Шёл медленно, устало, готовый плюхнуться на первую попавшуюся лавку и заплакать под тихим осенним дождём, так хорошо скрывающим слёзы.
Сквозь тучи пробивалось робкое шафрановое солнце.
Лужи слепящим светом вспыхивали, как прожектора, облепленные рваною листвой. На карнизах ворковали голуби, воробьи верещали. Утки плескались в каналах, ныряя за кормом, поплавками выставляли жирные зады.

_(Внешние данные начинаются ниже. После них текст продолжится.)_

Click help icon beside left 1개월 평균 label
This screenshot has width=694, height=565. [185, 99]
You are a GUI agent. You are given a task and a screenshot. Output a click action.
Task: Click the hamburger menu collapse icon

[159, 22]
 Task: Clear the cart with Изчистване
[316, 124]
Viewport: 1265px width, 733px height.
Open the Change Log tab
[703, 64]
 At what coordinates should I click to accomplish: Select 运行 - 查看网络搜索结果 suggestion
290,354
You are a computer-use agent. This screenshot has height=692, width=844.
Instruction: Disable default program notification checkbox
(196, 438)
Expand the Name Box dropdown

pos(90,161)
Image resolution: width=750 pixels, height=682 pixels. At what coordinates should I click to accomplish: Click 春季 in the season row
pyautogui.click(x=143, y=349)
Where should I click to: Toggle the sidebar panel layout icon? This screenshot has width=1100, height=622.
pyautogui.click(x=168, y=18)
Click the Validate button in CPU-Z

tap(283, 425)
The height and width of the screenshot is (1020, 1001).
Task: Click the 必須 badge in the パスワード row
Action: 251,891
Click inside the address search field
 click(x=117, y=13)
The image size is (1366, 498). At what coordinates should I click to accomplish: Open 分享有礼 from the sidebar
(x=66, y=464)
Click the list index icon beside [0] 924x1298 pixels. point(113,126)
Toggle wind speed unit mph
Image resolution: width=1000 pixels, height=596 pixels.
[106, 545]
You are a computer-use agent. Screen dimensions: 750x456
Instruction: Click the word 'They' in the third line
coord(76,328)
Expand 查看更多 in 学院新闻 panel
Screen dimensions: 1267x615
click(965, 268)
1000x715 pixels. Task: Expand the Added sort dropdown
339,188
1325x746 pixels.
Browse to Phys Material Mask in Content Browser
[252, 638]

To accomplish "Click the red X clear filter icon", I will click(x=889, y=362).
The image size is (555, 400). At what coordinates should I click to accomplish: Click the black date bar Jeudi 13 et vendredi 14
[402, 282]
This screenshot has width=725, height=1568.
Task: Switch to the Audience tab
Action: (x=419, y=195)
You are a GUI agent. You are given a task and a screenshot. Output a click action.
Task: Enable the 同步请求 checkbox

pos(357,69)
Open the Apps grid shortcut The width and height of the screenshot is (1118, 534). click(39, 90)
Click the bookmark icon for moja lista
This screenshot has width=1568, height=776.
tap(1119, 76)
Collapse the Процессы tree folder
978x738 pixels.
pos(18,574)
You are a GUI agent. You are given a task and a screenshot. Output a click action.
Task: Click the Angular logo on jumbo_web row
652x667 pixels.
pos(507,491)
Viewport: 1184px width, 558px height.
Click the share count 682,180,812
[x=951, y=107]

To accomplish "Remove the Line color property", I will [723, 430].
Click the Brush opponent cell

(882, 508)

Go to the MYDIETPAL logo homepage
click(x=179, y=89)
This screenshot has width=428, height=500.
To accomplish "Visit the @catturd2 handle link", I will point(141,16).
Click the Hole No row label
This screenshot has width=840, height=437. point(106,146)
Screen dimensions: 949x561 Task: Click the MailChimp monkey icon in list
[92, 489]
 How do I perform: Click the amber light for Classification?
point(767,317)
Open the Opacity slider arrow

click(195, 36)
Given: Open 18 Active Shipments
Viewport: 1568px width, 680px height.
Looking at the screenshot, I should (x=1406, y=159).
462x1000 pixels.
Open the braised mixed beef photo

Возле метро Полынцев увидел междугородний телефон-автомат и встряхнулся. В нём снова напрягались упрямые пружины, толкающие к действию. Боясь передумать, он начал дозваниваться до своего далёкого соседа, мысленно прося и умоляя всех богов, чтобы в эту минуту и связь не подкачала, и Самоха был бы на месте. И услышали боги его – всё в эту минуту срослось. Он представил, как Самоха, новоиспечённый сельский барин, руку тянет к трубке – бриллиантовый перстень в четыре «квадрата» сияет на указательном пальце.
– Семён! – твёрдо сказал Полынцев. – Я не приеду!
– Понял. Не дурак. – Самоха не удивился. – Значит, деньги за дом высылать?
– Обязательно! Делай всё, как мы договорились! – Лады. А ты?
– А я начинаю новую жизнь! У меня ведь здесь ещё сынок – Василир…
На том конце провода что-то ещё говорили, но Полынцев бросил трубку и пошёл – навстречу новой жизни.